== Problem requirements ==
Return each line of the records below in which the string "computer" turns up.

Pixel coordinate grounding data:

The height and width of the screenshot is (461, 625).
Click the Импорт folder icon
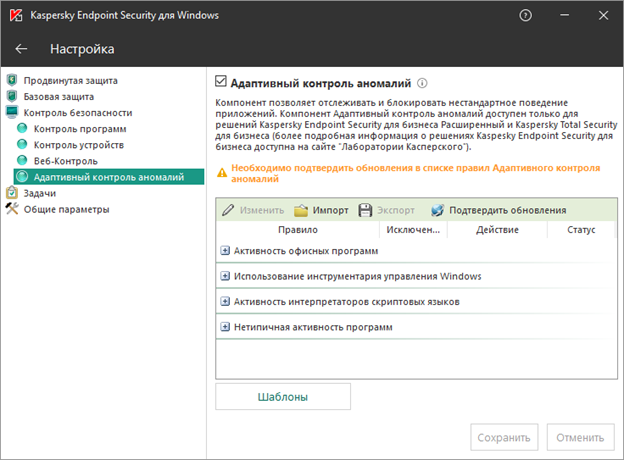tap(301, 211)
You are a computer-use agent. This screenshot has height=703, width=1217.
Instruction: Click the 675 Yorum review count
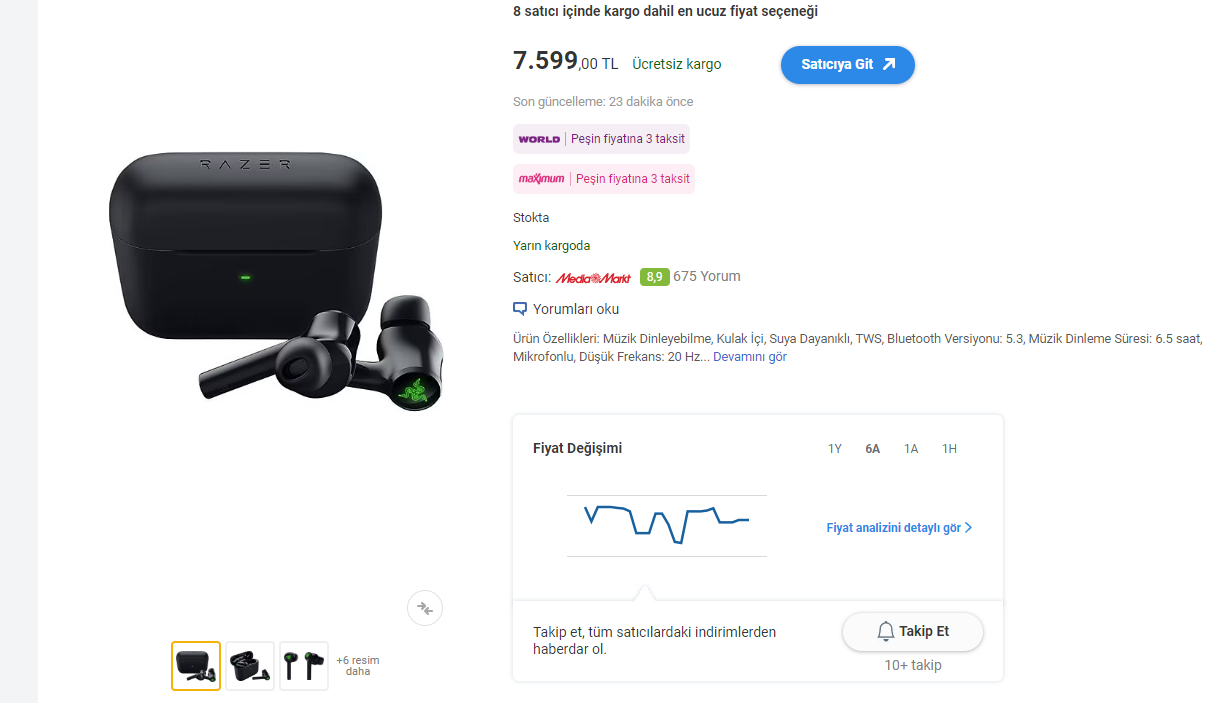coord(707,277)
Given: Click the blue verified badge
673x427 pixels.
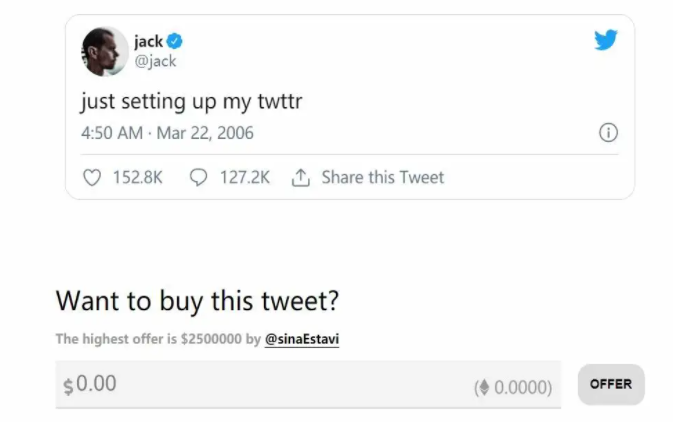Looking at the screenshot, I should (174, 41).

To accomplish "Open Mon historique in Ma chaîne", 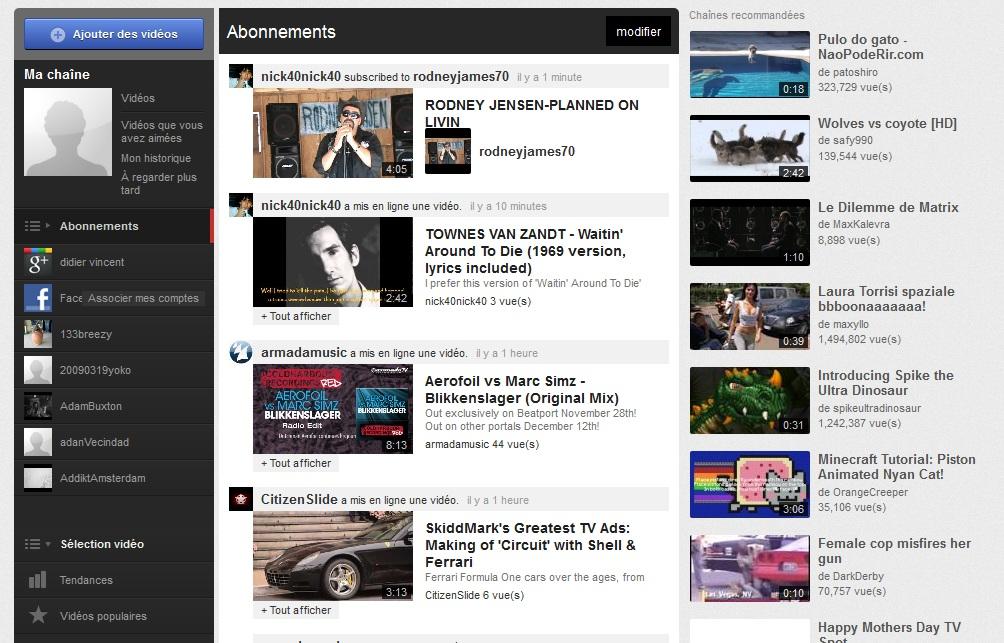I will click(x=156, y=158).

--

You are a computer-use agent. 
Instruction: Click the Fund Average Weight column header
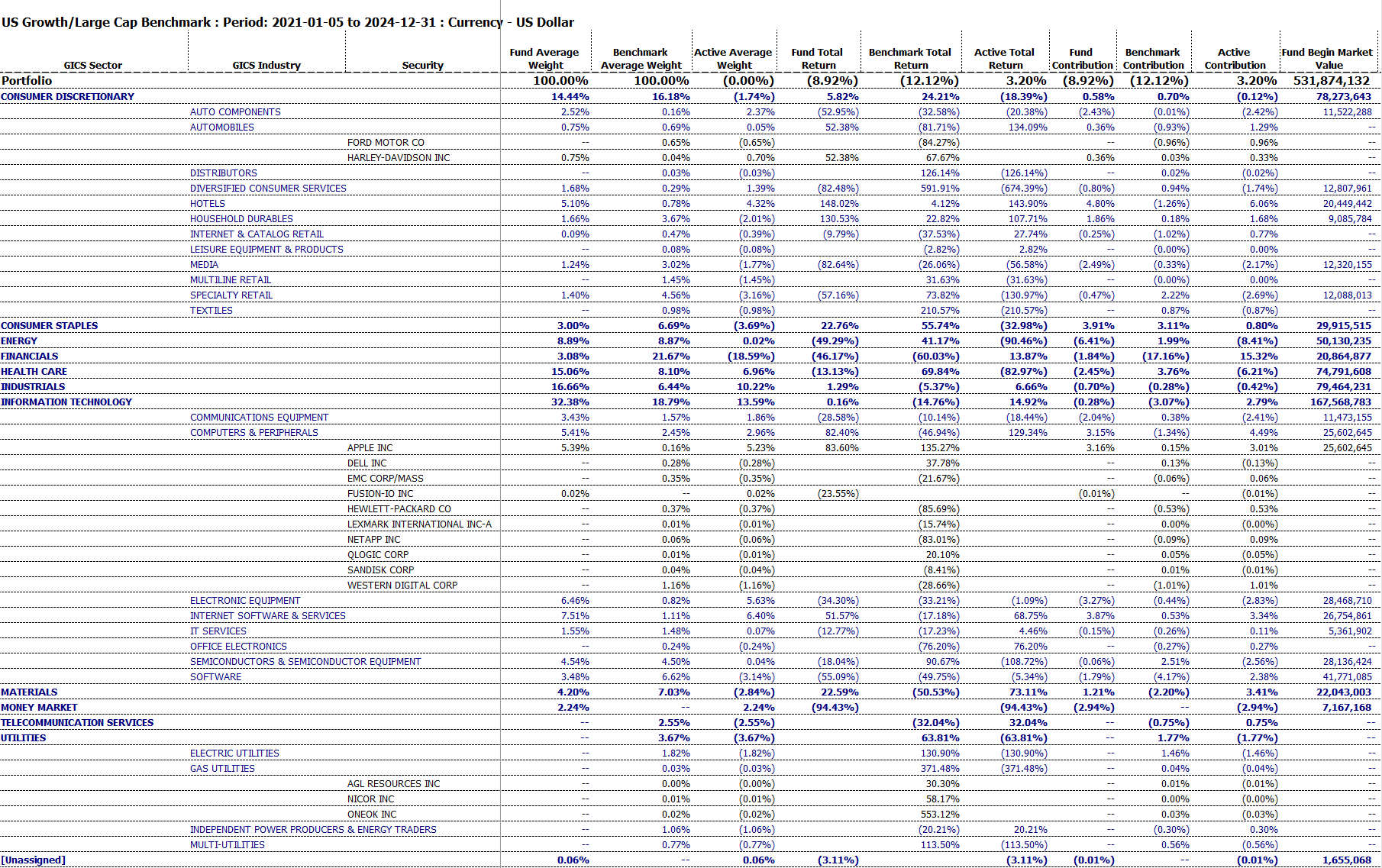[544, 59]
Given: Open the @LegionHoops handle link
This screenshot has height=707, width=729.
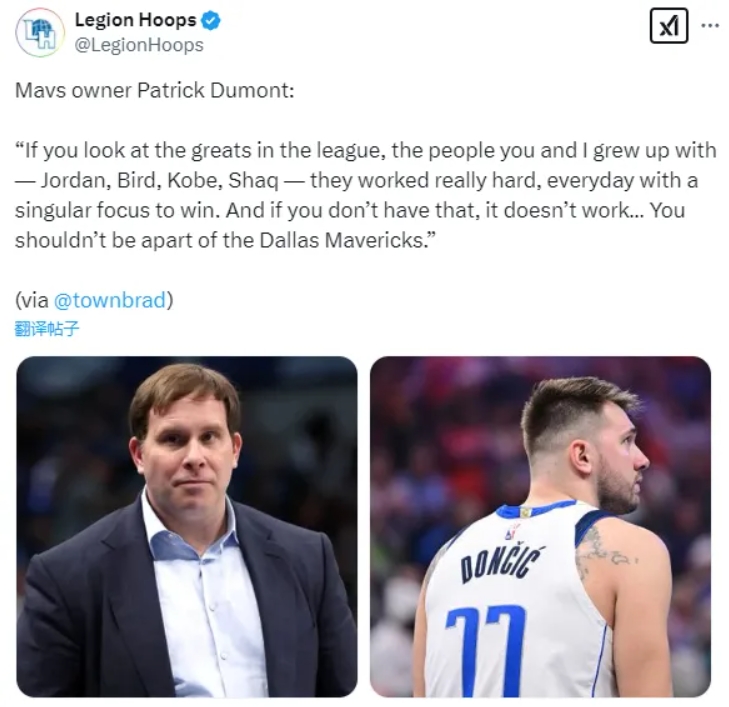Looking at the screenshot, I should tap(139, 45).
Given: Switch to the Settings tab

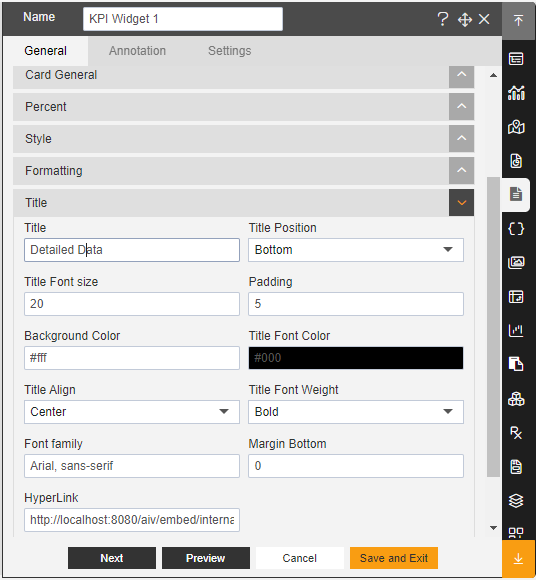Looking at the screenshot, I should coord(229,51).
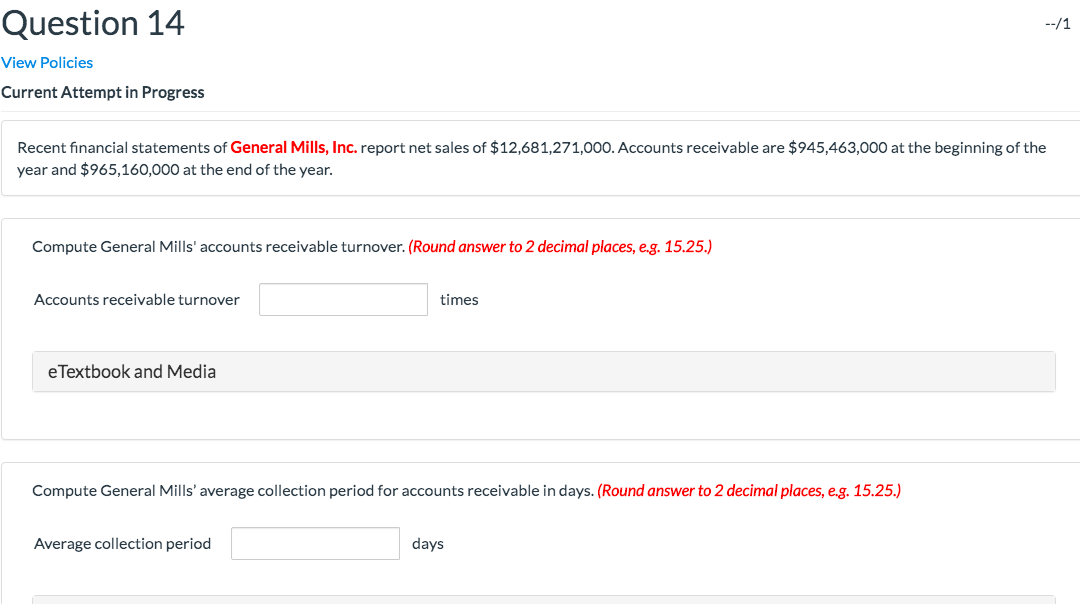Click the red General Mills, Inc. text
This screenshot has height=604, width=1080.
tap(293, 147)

== Solution ==
You are a computer-use agent. This screenshot has height=703, width=1217.
You are a computer-use agent. 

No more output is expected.